Cyber Security Analyst

Cyber Security Specialist - Incident Response - Dublin

Location: Dublin 1 / Hybrid (3 days in the office)

Contract Start Date: 18th November 2024

Contract Type: Fixed Term (12 months – Renewable)

Role Overview: We are seeking an experienced Cyber Threat Intelligence Consultant/Developer Resource (Senior Level) to enhance our client Cyber Threat Intelligence Operations Centre.
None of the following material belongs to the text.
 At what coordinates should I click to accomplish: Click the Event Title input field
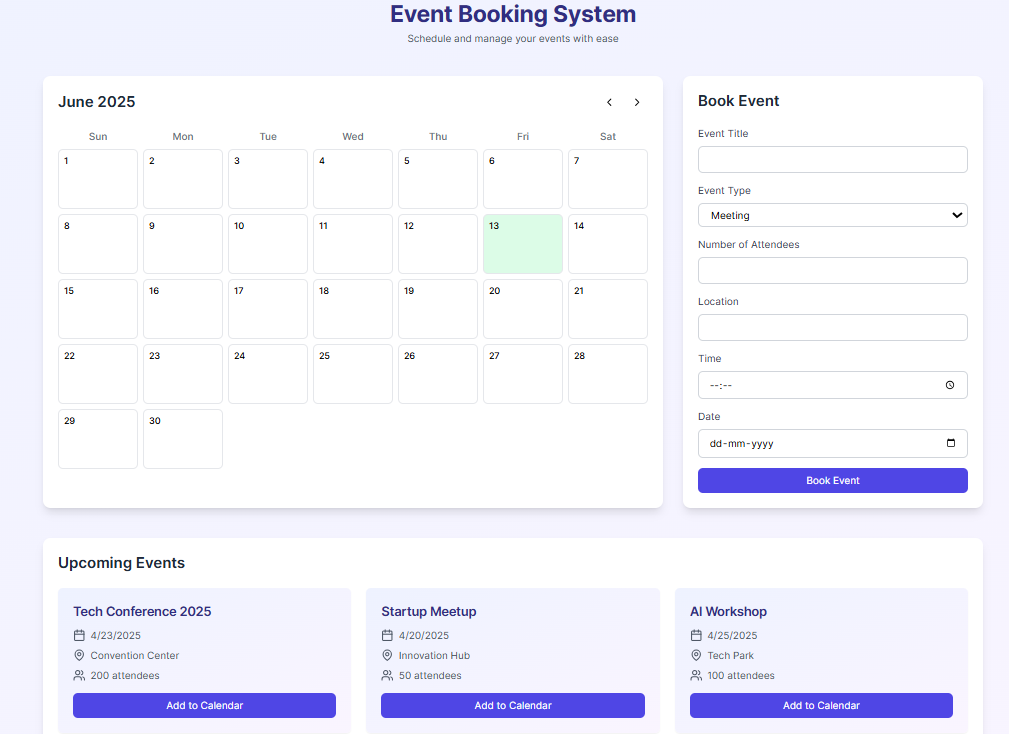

The ideal candidate will possess a robust operational and development background in Cyber Threat Intelligence, along with the ability to lead complex projects and collaborate effectively within a team.

Key Responsibilities:

• Stand up and mature an advanced Cyber Threat Intelligence Operations Centre.
• Develop CTI collection, monitoring, and alerting processes, along with bespoke scripting solutions.
• Lead buildouts using technologies such as Elasticsearch, Kibana, MinIO, RabbitMQ, Redis, web frameworks, Docker containers, and ML/LLM-based applications.
• Collaborate with the Cyber Resilience team to enhance their skill set in relevant technologies.
• Engage with the CIISI-IE Community to foster trusted collaboration and enhance sector resilience.
• Present complex technical topics and provide recommendations to large audiences.
• Produce high-quality strategic and technical threat intelligence products.
• Ensure effective knowledge transfer to upskill current and future staff members.

Mandatory Requirements:

• Minimum of 7 years of operational and development experience in Cyber Threat Intelligence.
• An honors degree in Information Systems, Computer Science, or Computer Forensics.
• Professional cyber security qualifications (GCTI, CISSP, CEH, OSCP/OSCE, SANS certifications, etc.).
• Prior experience in establishing and enhancing a Cyber Threat Intelligence Operations Centre.
• Hands-on experience in developing CTI collection, monitoring, alerting, and bespoke scripting.
• Banking industry experience.

Technical Skills:

• Proficient with buildouts using Elasticsearch, Kibana, MinIO, RabbitMQ, Redis, Docker containers, and ML/LLM applications.
• Detailed understanding of the Irish financial services sector and experience in operational roles (SOC, forensics, blue/red teaming).
• Knowledge of CTI methodologies, including MITRE ATT&CK and the Extended Kill Chain.
• Experience with MISP and CTI platforms, along with YARA rules and STIX/TAXII.

Analytical Skills:

• Strong analytical techniques in threat mapping, hunting, and tracking.
• Demonstrated ability to present complex technical information and lead discussions.

Additional Responsibilities:

• Provide advanced CTI capabilities to the CTI team, focusing on advanced threat hunting, trending, and horizon scanning.
• Stay ahead of emerging technologies and capabilities to enhance the CTI products and services.